Lastly, we have the third problem facing Lakatos’s methodology. The problem is that it is not clear what the relationship between scientific appraisal and advice is. We know that a research program is of high quality when it is theoretically and empirically progressive, and that it is considered degenerating when it does not have these properties. But what should a scientist do with this information? Should, for example, the scientist working within a degenerating research program abandon it in favor of a progressive one? As Musgrave (1976, pp. 473–483) explains, Lakatos argues that a research program will only be abandoned when there exists an alternative program for the scientist to work on—regardless of whether, or to what extent, the program is confronted with anomalies. Moreover, Lakatos sometimes claims that his methodology does not issue any advice to scientists concerning which research program they should work within, other than that they should be honest about the relative quality of the various programs that exist (Lakatos, 1971b, pp. 174, 178). However, at other times Lakatos seems to suggest that there isn’t a clear distinction between appraisal and advice, and that resources, time, and energy should be focused on progressive research programs (unless there only exist degenerating ones) (Lakatos, 1968, p. 343; 1971a, p. 100; 1971b, p. 174; 1978a, pp. 89–90). So, in other words, the problem is that it is not clear what scientists should do when presented with relevant information about the relative merits and demerits of the research programs on the market.

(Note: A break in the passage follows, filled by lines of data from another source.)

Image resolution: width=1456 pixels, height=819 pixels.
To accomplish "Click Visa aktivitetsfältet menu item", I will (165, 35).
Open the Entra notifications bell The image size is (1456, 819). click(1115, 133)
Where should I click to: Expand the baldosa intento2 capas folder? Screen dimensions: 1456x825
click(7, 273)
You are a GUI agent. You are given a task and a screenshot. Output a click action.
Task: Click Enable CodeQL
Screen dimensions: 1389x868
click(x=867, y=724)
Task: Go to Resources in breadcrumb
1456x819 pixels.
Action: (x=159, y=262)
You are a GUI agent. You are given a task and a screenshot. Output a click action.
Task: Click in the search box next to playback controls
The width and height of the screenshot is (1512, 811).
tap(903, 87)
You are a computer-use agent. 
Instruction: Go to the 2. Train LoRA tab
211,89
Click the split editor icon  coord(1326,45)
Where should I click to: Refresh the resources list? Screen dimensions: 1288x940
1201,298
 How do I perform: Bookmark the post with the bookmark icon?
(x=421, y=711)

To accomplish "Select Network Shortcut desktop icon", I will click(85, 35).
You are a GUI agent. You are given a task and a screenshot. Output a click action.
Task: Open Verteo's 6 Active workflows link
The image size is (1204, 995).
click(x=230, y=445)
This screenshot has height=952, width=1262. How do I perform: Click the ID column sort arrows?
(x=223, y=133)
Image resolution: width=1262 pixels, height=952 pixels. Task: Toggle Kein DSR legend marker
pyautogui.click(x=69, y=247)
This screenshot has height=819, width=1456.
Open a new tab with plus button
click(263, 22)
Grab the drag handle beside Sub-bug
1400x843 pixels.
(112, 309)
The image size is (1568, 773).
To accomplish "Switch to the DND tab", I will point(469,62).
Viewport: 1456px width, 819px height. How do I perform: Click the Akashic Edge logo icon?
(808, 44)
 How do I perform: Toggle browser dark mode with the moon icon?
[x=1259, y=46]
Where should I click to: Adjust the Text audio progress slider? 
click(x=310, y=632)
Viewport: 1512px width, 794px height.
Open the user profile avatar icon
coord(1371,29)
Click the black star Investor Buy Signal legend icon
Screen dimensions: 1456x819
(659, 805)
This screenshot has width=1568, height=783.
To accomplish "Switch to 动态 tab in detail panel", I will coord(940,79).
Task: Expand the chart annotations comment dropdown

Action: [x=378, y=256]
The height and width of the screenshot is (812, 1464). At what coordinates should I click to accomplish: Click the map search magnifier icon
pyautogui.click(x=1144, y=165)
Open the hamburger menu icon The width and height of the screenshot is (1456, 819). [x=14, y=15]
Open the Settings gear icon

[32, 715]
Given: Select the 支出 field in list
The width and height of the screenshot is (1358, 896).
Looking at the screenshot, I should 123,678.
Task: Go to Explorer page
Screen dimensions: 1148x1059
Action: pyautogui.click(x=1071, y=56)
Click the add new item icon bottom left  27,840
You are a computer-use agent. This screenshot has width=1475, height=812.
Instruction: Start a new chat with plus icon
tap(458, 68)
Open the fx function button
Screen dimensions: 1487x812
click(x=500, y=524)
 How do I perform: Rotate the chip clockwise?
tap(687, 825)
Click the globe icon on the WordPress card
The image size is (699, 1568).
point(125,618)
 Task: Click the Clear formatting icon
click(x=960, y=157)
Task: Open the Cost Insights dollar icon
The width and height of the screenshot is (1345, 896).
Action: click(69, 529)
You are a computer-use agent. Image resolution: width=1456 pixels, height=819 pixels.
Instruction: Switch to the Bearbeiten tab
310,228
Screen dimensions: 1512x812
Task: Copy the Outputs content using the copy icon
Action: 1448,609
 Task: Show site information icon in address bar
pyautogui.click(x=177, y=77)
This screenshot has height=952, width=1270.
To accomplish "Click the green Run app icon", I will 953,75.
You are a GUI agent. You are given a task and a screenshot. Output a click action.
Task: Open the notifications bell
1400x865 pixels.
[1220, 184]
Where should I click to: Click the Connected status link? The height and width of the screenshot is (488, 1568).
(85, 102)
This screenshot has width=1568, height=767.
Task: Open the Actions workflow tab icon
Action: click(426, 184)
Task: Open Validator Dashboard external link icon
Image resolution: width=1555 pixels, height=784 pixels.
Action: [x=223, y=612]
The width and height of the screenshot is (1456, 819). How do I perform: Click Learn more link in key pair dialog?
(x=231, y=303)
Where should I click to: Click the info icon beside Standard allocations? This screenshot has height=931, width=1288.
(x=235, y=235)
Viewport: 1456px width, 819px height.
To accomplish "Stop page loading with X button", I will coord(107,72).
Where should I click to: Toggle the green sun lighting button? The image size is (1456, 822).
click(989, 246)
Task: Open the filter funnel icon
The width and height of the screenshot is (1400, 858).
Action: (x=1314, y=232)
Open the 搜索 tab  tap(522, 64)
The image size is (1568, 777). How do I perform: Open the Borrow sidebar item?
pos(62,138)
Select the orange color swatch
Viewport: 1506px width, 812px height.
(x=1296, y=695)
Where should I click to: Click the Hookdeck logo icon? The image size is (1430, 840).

Moreover, this is an issue that intelligence researchers cannot remain agnostic about, and it is especially relevant when it comes to the independent intelligences research program. Given that said program is degenerating—as it indeed has been argued above—should its proponents continue their work on it, or should they perhaps abandon it in favor of the g-centered research program? There does not appear to be a forthcoming answer. On the one hand, it does not seem reasonable that the scientific community should devote just as much energy to the independent intelligences research program as its more meritorious rival. But, on the other hand, one would not want everyone working within the independent intelligences research program to abandon it—after all, there is never any a priori guarantee that fortunes won’t change, or that what has worked in the past will continue to do so in the future. A reasonable compromise might be that the scientific community should devote most, but not all, of its resources and energy to progressive research programs (cf. Musgrave, 1976).

5 Conclusion

This paper has argued that theories of different and independent types of intelligence constitute a degenerating Lakatosian research program. However, despite its scientific weaknesses, the program has philosophical value insofar as it provides an illustrative example of the biggest problems facing Lakatos’s methodology. Although no final conclusion is reached regarding what the way forward should be, it is recommended that intelligence researchers, and the wider society too, should give priority to progressive, rather than degenerating, research programs—but with conscious awareness of the fact that the quality of any such program may change with time.